Fatigue is a clear side effect of sleep deprivation, however, when combined with excessive stress, the feeling of fatigue can become overwhelming because one's body is having to work harder and is under more pressure which causes a person to feel further fatigued. Headaches are another short-term impact that occurs often for those who are feeling excessive levels of stress since stress often triggers a fight or flight response which can create tension headaches. When lack of sleep and excessive stress combine, the impacts of fatigue and headaches greatly increase. Although these impacts are both short-term, they can last for days, weeks, or even months if the stress continues to overwhelm a person and cause them to struggle to fall and stay asleep.

==Long-term physical health impacts of stress and sleep deprivation==
===Cardiovascular impacts===
Long-term effects can result from years of persistent feelings of excessive levels of stress and consequently getting a consistent lack of sleep. Excessive stress and sleep deprivation can cause cardiovascular issues, such as high blood pressure and heart disease. In a study focusing on the impacts of chronic stress on the heart, it was found that during times of chronic stress, the body hyperactivates the sympathetic nervous system which leads to changes in heart rate variability. Due to these changes in heart rate variability, which can harm the capabilities and strength of the heart, the risk of heart disease greatly increases due to elevated blood sugar and blood pressure levels. Prolongation of this stress on the body can cause plaque buildup in the artery walls which impedes blood flow and results in a much higher likelihood of major cardiovascular events, including heart attack and stroke.
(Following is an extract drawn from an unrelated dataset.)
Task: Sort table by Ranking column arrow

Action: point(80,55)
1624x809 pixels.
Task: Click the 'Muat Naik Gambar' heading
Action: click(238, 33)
Sleep also adds to these cardiovascular impacts because blood pressure normally decreases during sleep. As a result, someone with a consistent lack of sleep has higher blood pressure levels for longer periods of time. In a study that was conducted to find the correlation between sleep deprivation and cardiovascular issues, it was found that one hour less of sleep each night increased the risk of calcium build-up in the arteries by 33%. Calcium buildup in the arteries is a major cause of plaque buildup, which was also mentioned as highly affected by increased stress levels. When combined, excessive stress and sleep deprivation cause a much larger increase in plaque buildup which can lead to an increased risk of heart disease, stroke, and high blood pressure. When someone is constantly feeling stressed throughout their day and then struggles to fall and stay asleep due to stress and anxiety, it creates a continued cycle of strain on the heart.

===Increased chance of obesity===
When people are stressed, their bodies release a hormone called cortisol. This can increase appetite and cravings for unhealthy foods, like sugary or fatty snacks. Stress also makes it harder to control eating habits.

Not getting enough sleep interferes with the body's hormones that control hunger and fullness. When tired, one is more likely to feel hungry and less likely to burn calories through exercise.

Stress and lack of sleep often go together and can make it much easier to gain weight.